This has been Diana's life for 16 years. Almost every time she goes out she is followed. There is no moment she can be certain she is not being photographed. This is why she will not shower at her gym; this is why she rarely goes out at night. Often she has thought herself alone when a cold lens was eyeing her from the undergrowth. To get a picture the paparazzi will do almost anything: trek for miles, spend all night up a tree, stake out Kensington Palace until three in the morning.

If you think about it - which few people do, though we see her image daily - you imagine this process to be an orderly sort of stalking. The photographers appear (as we know from thousands, millions, of pictures) as she climbs from a car or leaves a building, take a picture, and leave. You do not imagine any communication goes on between them and their Princess. But this is not the case. There is a great deal said. Make no mistake. It is not civilised. It is war.

Mark Saunders, 33, is a freelance photographer from Slough. He lives in a house in Windsor bought with cash earned from selling images of Diana; he makes around pounds 75,000 a year. He wears the loafers and V-necked jumpers of a Sloane Ranger but is not one - the upper classes "appal" him, and his manners lack polish. He has a girlfriend who is an actress. He likes to read and would like to expand his mind. He is a little lonely. He is a gentle soul. Except to Diana.

Extracted information:
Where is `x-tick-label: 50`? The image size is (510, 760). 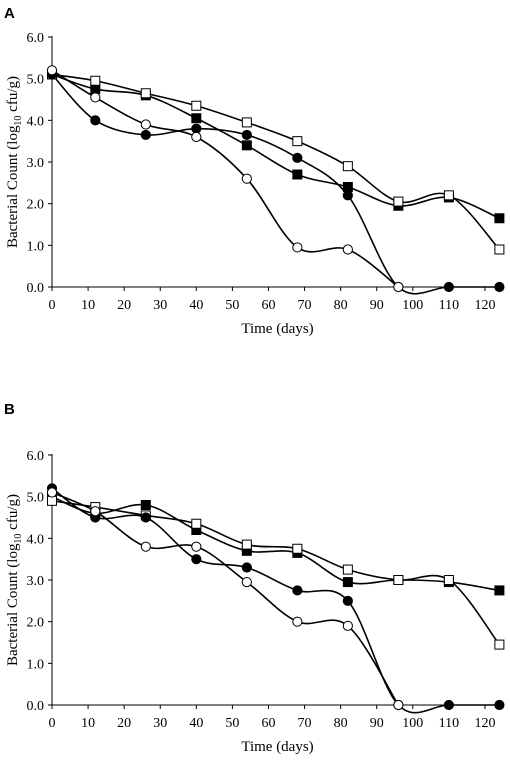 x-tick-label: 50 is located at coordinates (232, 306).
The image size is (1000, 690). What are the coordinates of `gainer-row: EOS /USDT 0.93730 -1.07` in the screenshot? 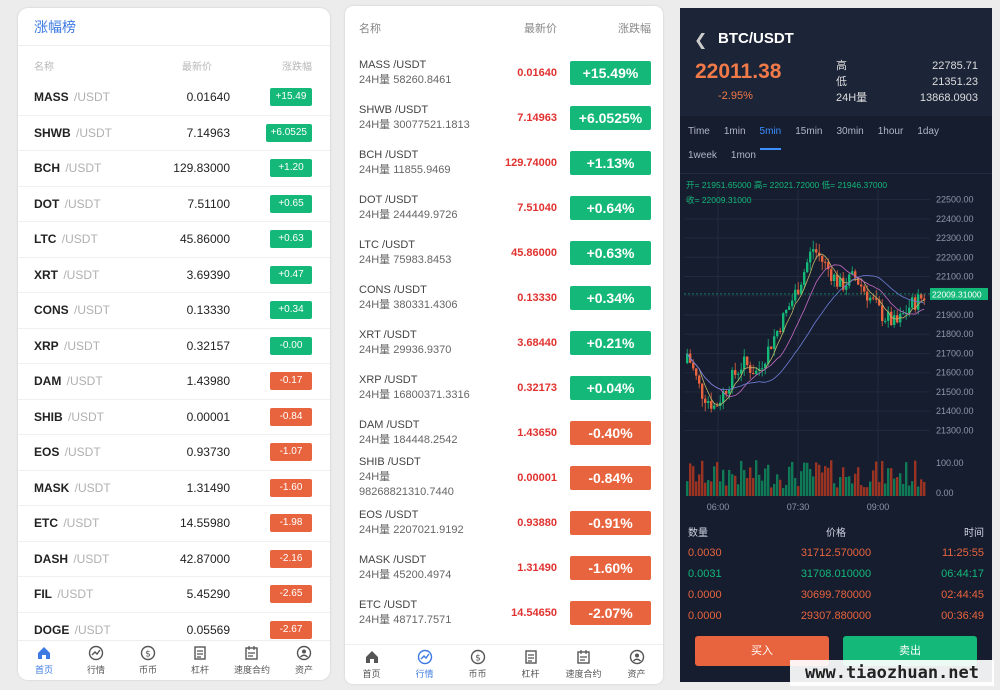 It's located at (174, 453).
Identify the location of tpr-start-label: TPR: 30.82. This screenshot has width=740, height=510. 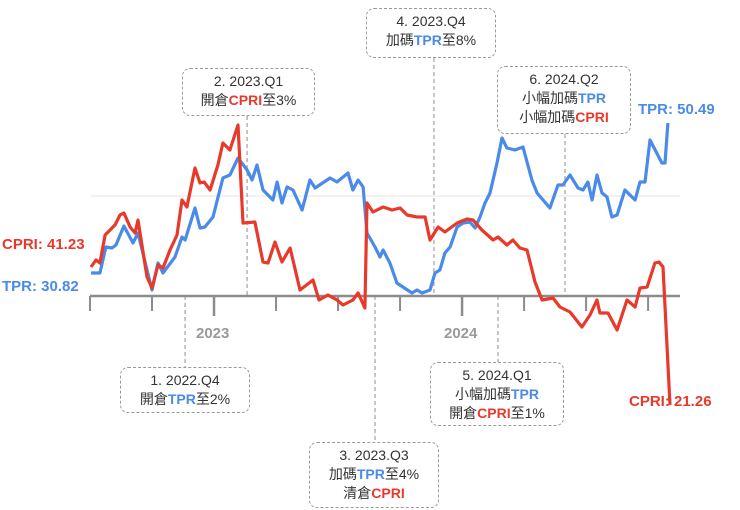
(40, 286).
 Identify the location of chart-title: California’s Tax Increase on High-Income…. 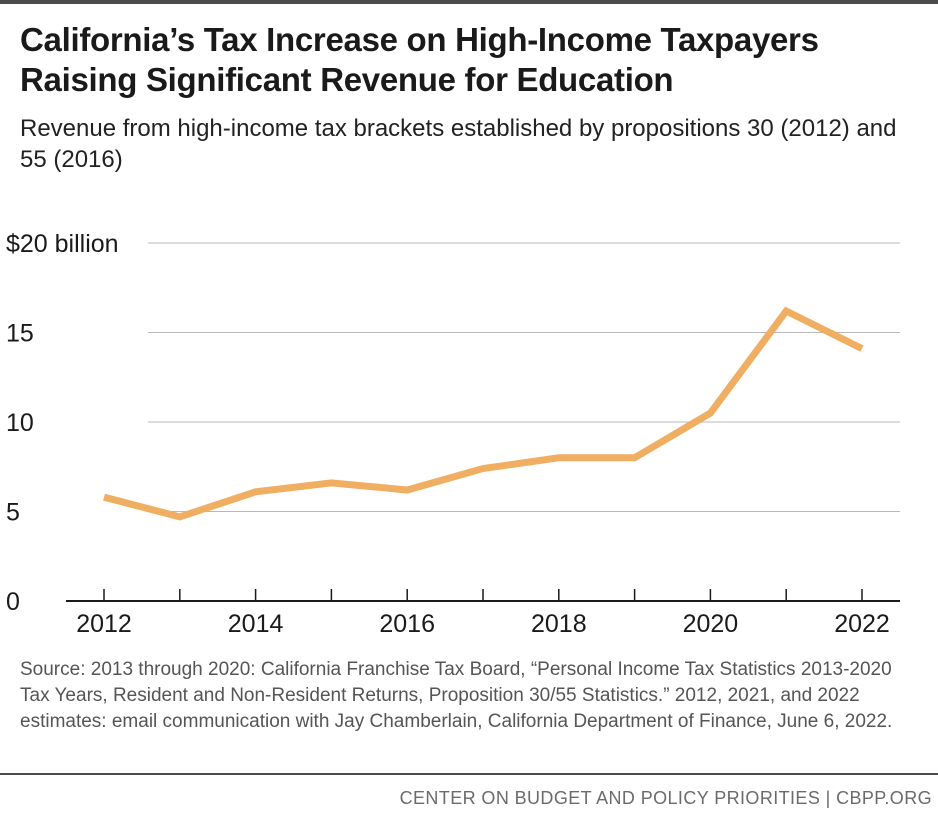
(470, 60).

---

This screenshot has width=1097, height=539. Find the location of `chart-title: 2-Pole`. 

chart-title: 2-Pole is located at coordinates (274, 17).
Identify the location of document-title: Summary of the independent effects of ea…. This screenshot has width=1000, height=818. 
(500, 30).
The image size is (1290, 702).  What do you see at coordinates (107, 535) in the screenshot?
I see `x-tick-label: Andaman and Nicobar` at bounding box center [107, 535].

Problem A: Write out the part of the passage about Diana and the photographers that begins with the words containing "This has been" and ends with "in the morning.", copying it word for word.
Problem B: Show every line of the entries that contains the string "Pole", matching upper and lower case exactly.

Exercise output A:
This has been Diana's life for 16 years. Almost every time she goes out she is followed. There is no moment she can be certain she is not being photographed. This is why she will not shower at her gym; this is why she rarely goes out at night. Often she has thought herself alone when a cold lens was eyeing her from the undergrowth. To get a picture the paparazzi will do almost anything: trek for miles, spend all night up a tree, stake out Kensington Palace until three in the morning.

Exercise output B:
This screenshot has width=1097, height=539. Find the location of `chart-title: 2-Pole`. 
chart-title: 2-Pole is located at coordinates (274, 17).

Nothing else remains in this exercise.